INPUT RECORDS:
'''
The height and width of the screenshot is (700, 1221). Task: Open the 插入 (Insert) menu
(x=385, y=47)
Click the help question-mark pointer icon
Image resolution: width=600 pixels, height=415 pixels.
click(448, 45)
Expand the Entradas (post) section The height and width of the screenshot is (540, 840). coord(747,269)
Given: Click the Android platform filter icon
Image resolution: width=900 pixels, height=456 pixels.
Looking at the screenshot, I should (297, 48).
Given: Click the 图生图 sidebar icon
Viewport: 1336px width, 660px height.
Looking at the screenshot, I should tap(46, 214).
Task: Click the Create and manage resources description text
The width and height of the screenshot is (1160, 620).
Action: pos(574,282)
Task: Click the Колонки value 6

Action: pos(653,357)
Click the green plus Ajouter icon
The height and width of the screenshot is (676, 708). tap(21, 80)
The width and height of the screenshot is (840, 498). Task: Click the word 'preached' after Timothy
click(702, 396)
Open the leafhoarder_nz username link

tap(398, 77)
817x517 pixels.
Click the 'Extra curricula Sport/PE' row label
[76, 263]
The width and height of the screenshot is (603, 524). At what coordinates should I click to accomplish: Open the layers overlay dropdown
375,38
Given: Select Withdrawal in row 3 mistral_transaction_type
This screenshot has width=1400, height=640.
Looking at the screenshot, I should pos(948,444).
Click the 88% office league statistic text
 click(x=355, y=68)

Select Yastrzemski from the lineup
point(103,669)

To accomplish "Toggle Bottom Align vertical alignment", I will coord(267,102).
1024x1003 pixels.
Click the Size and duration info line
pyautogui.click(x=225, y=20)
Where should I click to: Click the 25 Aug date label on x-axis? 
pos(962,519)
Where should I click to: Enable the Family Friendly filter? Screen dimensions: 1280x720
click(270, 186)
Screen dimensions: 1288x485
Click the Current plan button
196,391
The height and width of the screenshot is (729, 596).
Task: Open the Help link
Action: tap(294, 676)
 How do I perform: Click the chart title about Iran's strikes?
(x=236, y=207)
'''
ACTIVITY: Lines from the one containing "Click the Size and duration info line" through the last line of the listing are to be restated word for word; no other line may appear.

REPLY:
Click the Size and duration info line
pyautogui.click(x=225, y=20)
Where should I click to: Click the 25 Aug date label on x-axis? 
pos(962,519)
Where should I click to: Enable the Family Friendly filter? Screen dimensions: 1280x720
click(270, 186)
Screen dimensions: 1288x485
Click the Current plan button
196,391
The height and width of the screenshot is (729, 596).
Task: Open the Help link
Action: tap(294, 676)
 How do I perform: Click the chart title about Iran's strikes?
(x=236, y=207)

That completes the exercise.